The introductions are the standard up a double/siding/arming with some sets and turn single added for good measure. No difficulty in understanding Playford here.
The first figure is pretty clear too. The only thing I've added to Playford is having the line of three be on the diagonal. Playford doesn't specify. I suppose it could form facing down the set - that would be a little awkward for W2 but it could be done. I prefer having the forward and back being directed at M2 rather than the bottom of the hall.
The partner change has 8 counts which is rather a lot for just crossing the set. I've turned it into a "cross the set and loop right".
The second figure doesn't specify how progression happens. I suppose you could have the couples two hand turning around each other, but I think it makes more sense for. Playford doesn't say "fall back" after the lead out, only "meet your own". "Meet your own" usually involves going forward to meet, so I'm going to assume there is an implied "turn as a couple" after "lead each other's wo. to each Wall". That progresses and leaves you facing your partner, ready to "meet" them.
In the third figure First cu. ... slip down between the 2. cu. cross and turn each one of them with your right hands. I was initially a little confused by "with your right hands" - if you are doing a mirror image, as is usually the case, then surely one couple will use left hands? But then I realized that if the 1s cross when they are between the 2s, then they will pass right shoulder.
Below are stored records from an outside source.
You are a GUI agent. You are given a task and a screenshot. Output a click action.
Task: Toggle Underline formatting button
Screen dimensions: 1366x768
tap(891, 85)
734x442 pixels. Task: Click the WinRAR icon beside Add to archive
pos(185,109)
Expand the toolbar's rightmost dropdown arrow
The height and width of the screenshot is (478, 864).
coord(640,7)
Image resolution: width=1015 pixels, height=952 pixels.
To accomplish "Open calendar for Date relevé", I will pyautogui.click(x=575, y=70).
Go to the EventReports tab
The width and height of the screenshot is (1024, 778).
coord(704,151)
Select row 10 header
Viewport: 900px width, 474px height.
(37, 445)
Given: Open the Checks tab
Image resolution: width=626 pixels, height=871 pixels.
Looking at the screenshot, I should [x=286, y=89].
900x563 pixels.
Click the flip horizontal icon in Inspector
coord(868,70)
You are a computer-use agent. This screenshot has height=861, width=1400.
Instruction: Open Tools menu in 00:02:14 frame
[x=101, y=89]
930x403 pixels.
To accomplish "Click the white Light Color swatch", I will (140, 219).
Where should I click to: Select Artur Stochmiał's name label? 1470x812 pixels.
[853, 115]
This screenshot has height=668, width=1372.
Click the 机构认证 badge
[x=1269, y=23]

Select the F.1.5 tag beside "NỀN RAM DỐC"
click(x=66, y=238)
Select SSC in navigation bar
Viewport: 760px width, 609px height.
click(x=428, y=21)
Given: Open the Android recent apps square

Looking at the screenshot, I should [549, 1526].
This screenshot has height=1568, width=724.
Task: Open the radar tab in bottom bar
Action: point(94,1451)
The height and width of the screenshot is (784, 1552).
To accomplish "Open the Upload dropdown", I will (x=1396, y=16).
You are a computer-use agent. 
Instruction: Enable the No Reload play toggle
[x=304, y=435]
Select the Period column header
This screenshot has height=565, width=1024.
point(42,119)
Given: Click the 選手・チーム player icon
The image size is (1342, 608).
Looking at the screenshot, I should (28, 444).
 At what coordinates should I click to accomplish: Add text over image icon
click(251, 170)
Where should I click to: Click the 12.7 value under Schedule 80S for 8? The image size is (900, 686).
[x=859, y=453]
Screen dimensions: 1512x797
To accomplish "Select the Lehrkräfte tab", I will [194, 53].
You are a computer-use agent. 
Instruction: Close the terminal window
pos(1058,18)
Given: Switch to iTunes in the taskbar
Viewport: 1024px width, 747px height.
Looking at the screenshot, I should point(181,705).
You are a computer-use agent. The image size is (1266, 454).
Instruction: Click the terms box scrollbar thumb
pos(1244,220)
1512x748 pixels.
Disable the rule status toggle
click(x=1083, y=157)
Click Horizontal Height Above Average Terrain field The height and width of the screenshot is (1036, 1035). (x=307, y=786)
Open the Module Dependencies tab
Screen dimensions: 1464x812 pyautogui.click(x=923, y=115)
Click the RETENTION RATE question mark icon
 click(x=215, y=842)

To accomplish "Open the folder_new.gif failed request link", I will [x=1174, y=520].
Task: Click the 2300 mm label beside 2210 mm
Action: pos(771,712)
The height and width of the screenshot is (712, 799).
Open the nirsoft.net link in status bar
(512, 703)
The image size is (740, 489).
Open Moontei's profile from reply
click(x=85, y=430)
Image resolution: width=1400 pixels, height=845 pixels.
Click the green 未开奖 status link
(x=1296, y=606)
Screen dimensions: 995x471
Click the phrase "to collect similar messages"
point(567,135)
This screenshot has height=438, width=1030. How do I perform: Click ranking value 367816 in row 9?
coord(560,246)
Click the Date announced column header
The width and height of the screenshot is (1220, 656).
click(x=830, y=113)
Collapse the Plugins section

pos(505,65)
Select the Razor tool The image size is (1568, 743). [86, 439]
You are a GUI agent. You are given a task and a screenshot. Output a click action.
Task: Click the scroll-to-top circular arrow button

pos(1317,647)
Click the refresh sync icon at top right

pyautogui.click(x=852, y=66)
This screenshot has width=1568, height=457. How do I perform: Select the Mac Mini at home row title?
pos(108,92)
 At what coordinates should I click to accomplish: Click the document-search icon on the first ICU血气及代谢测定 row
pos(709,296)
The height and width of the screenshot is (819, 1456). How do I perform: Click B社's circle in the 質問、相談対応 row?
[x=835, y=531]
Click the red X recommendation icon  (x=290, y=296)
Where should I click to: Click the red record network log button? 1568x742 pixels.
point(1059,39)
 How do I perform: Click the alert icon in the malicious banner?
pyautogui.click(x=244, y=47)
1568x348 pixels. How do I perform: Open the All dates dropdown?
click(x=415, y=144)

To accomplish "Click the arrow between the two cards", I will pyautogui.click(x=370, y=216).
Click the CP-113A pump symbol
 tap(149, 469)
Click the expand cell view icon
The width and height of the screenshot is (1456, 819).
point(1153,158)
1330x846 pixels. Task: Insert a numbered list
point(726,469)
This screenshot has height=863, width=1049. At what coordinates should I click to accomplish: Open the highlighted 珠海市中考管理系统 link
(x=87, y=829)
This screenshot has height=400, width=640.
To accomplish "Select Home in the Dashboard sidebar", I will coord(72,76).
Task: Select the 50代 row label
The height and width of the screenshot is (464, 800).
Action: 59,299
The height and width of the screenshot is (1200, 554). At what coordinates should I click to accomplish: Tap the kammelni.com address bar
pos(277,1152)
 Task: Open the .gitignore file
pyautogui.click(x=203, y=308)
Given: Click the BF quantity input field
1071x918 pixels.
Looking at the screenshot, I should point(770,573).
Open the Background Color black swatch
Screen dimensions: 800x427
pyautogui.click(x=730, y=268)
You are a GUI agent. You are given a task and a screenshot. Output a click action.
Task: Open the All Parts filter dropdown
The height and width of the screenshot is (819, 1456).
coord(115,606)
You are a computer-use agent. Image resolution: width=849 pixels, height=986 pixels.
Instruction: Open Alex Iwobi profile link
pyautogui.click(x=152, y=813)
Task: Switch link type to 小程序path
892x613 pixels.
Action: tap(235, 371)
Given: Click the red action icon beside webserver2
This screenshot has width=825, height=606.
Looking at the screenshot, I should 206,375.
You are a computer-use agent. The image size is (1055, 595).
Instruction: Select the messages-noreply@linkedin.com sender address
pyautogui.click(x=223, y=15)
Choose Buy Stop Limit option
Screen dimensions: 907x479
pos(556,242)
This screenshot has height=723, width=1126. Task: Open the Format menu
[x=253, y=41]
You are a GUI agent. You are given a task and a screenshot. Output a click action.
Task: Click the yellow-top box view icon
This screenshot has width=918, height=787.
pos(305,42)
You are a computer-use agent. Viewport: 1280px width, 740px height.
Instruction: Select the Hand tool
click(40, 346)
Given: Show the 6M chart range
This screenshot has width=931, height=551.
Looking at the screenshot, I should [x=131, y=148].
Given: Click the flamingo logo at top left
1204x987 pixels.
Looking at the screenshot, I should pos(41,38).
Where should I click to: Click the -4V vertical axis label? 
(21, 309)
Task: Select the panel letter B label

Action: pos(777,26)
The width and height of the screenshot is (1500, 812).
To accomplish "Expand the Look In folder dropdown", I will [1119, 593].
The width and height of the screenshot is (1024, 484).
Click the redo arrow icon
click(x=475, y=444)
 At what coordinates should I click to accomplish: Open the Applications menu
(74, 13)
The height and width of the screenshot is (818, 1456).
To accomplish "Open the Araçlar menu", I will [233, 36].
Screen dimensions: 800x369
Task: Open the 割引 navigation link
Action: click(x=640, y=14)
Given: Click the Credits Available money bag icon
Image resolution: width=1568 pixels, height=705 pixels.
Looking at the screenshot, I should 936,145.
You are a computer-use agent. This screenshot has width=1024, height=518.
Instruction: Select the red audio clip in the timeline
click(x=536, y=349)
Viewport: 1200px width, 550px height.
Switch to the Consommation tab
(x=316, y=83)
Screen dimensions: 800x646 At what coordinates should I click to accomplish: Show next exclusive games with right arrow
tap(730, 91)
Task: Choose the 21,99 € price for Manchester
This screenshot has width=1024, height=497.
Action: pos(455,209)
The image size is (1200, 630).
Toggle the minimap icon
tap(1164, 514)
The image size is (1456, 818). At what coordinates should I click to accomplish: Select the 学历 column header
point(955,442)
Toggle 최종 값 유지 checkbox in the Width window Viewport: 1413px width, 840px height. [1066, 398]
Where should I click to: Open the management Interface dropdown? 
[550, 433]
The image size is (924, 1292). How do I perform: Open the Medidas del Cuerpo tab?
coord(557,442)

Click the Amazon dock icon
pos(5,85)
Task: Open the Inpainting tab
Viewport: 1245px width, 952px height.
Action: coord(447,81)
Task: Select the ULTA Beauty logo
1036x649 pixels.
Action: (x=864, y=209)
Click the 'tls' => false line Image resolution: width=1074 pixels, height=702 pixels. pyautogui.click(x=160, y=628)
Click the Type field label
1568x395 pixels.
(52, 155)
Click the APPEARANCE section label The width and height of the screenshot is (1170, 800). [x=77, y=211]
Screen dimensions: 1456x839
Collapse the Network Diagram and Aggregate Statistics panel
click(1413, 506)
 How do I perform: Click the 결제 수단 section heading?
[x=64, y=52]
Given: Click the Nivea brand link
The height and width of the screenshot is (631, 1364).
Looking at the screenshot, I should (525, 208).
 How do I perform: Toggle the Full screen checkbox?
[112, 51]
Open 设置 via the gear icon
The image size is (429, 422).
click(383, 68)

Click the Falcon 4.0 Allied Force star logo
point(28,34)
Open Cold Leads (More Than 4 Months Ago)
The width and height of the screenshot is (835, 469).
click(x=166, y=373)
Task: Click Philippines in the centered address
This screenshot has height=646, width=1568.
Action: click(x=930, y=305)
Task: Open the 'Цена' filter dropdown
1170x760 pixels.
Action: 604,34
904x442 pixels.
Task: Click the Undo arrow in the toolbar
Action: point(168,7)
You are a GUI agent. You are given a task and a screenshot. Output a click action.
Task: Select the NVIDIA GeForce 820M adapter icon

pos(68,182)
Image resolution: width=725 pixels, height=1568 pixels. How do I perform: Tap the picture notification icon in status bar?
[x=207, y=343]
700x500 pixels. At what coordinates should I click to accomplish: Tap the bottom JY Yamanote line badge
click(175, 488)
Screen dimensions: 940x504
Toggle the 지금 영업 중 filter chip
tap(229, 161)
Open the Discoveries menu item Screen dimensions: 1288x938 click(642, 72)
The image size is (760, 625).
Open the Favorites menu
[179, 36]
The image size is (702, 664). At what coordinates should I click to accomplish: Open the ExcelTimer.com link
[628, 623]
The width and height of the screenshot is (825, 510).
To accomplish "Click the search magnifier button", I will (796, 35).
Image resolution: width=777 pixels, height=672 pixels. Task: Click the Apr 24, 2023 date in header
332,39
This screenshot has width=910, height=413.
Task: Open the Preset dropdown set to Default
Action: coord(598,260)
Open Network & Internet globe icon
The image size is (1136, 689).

They can just continue on and they will be right shoulder to the 2s. Not a mirror image, but a 180 degree rotation.
Hmm. Should the 2s slip up outside when the 1s slip down inside, so they meet in the middle? I think not in this case.
There are 32 counts of music in each part. But the third part only has about 20 counts of movement: slip down: 4, cross: 4, turn: 8, fall back: 4. Scott Pfitzinger throws in having the 1s left turn partner as part of the fall back. That would be awkward the way I envision things.
Playford says slip down between the 2. cu. cross and turn each one of them with your right-hands. My first thought was that each 1 would turn a 2. But perhaps he means that both 1s should sequentially turn both 2s.
The image shows the interior of the Whitechapel Bell Foundry, a company which cast bells from 1570 until 2017. They might be what Playford had in mind...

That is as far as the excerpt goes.